Gamepad support for Python is here!

https://www.youtube.com/watch?v=4fXLB5_F2rg

It's rare to find something that is universally agreed upon. Everyone agrees that data annotation is an important part of the AI system pipeline but the thing is that nobody actually wants to do the annotations. It's often associated with tedious, manual, monotonous work that's just a chore to get done so you can proceed to more exciting things. That's why it's so important to do everything you can do to make annotating as frictionless as possible.

I don't believe that annotating data is all that bad. When I participated as the Danish language lead for the FineWeb-C multilingual dataset I decided to give it a go myself. The project used Argilla as the data annotation platform. It was really simple, intuitive and - once you got going - very fast to use. I ended up annotating 1,000 texts on their educational content just by loading it up on my iPad and doing a bit here and there.

In this video, Vincent Warmerdam shows that you can use an 8BitDo gamepad and build a simple interface in Marimo to provide a fun and interactive annotation experience. I like the way he's thinking!

Både Københavns og Aarhus Kommune vil droppe Microsoft

https://www.dr.dk/nyheder/seneste/baade-koebenhavns-og-aarhus-kommune-vil-droppe-microsoft

Digital sovereignty is a very hot topic in Denmark at the moment. Primarily due to the geopolitical instabilities that the current US administration imposes. I have heard people say that "Denmark is a Microsoft country" so much over the past few years. It always nagged me. Analogous to how Steven Balmer in the early 2000s said that Linux is a cancer I believe that companies whose primary job is to spread Microsoft products and services is largely cancerous to Danish society and threatens our sovereignty. Our politicians often brag about Denmark's level of digitisation - but at what cost? We currently don't own our (critical) infrastructure.

It is uplifting to see media like Ingeniøren covering stories about how the US is forcing Microsoft to block email access for Chief Prosecutor of the ICC and promoting how the French are using open source software in their government.

I could go on and on about this. I'll probably have another issue with links to some Netcompany-bashing very soon.

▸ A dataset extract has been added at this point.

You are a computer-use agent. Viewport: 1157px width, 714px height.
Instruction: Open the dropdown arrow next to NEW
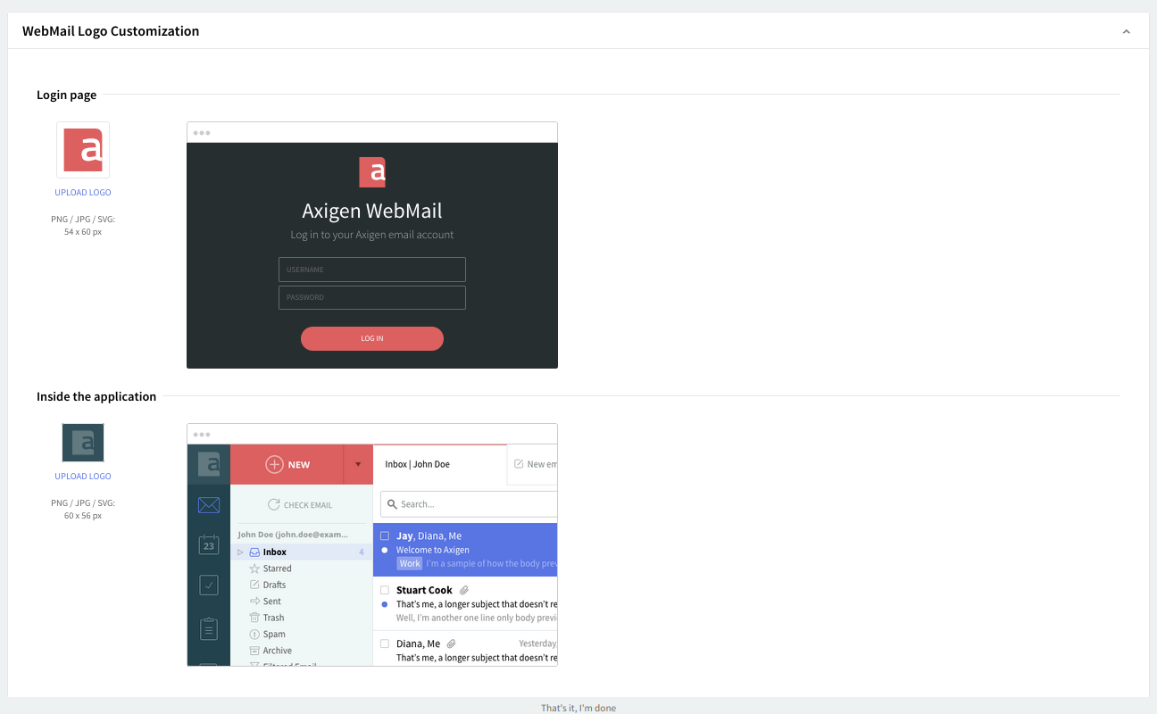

One thing I would like to mention is that I'm so grateful that David Heinemeier Hansson is using his voice and authority to set the record straight on this topic. His expertise and viewpoints are so valuable for the debate. I think we would be overwhelmed with wolves in the discussion of how to secure the chickens, to borrow his analogy, had it not been for his contributions.

AI Engineer World's Fair

https://www.youtube.com/@aiDotEngineer/streams

When I first heard the role "AI Engineer" I quickly brushed it off as being a silly attempt at iterating on ML Engineer, Data Scientist etc. that I didn't think would catch on. Having worked with AI professionally for about a year now I see very clearly that I was wrong. The role encapsulates very that organisations don't necessarily need someone to train models or do elaborate data experiments, but rather someone that can integrate AI into systems through engineering practices.

Swyx is doing a lot in the AI Engineering space. I enjoy his AI News newsletter as well as the latent.space podcast.

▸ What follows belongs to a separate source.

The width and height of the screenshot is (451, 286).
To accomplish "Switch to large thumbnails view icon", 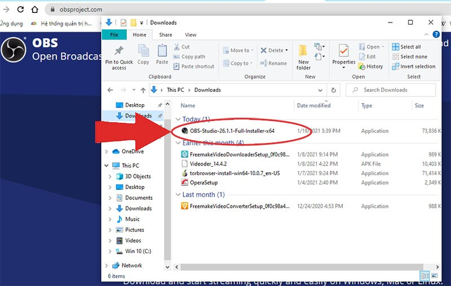I will 435,276.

I'll be looking forward to browsing through the catalog of talks once the fair is over.

Good and Easy Way to Contribute to Open Source

https://bsky.app/profile/simonwillison.net/post/3lqo2fzc5yk2i

The Danish Data Science Community recently put together two committees: One for Open Source initiatives and one for Events - and I'm part of the Open Source committee!

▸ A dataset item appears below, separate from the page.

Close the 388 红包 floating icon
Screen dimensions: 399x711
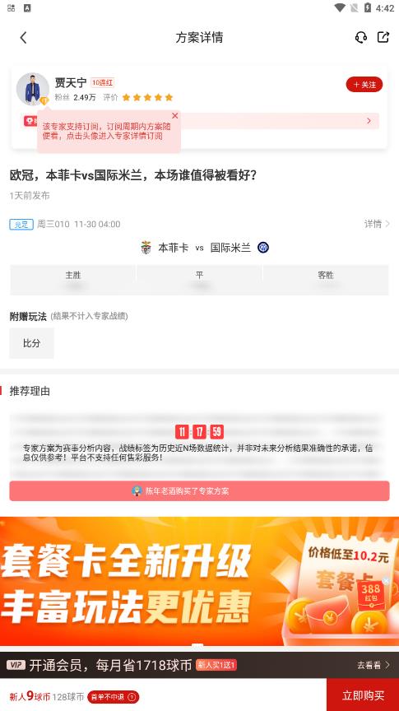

It has made me think about how Open Source work is on a spectrum and how there exists high-impact opportunities everywhere on that spectrum. As exemplified by Simon Willison who points out in a post on Bluesky that simply writing up a small tutorial post about usage of an open source project is greatly beneficial. A post like that makes for discoverability and breaking down barriers for engaging with the project. I find it really encouraging to know that contributions like that are appreciated.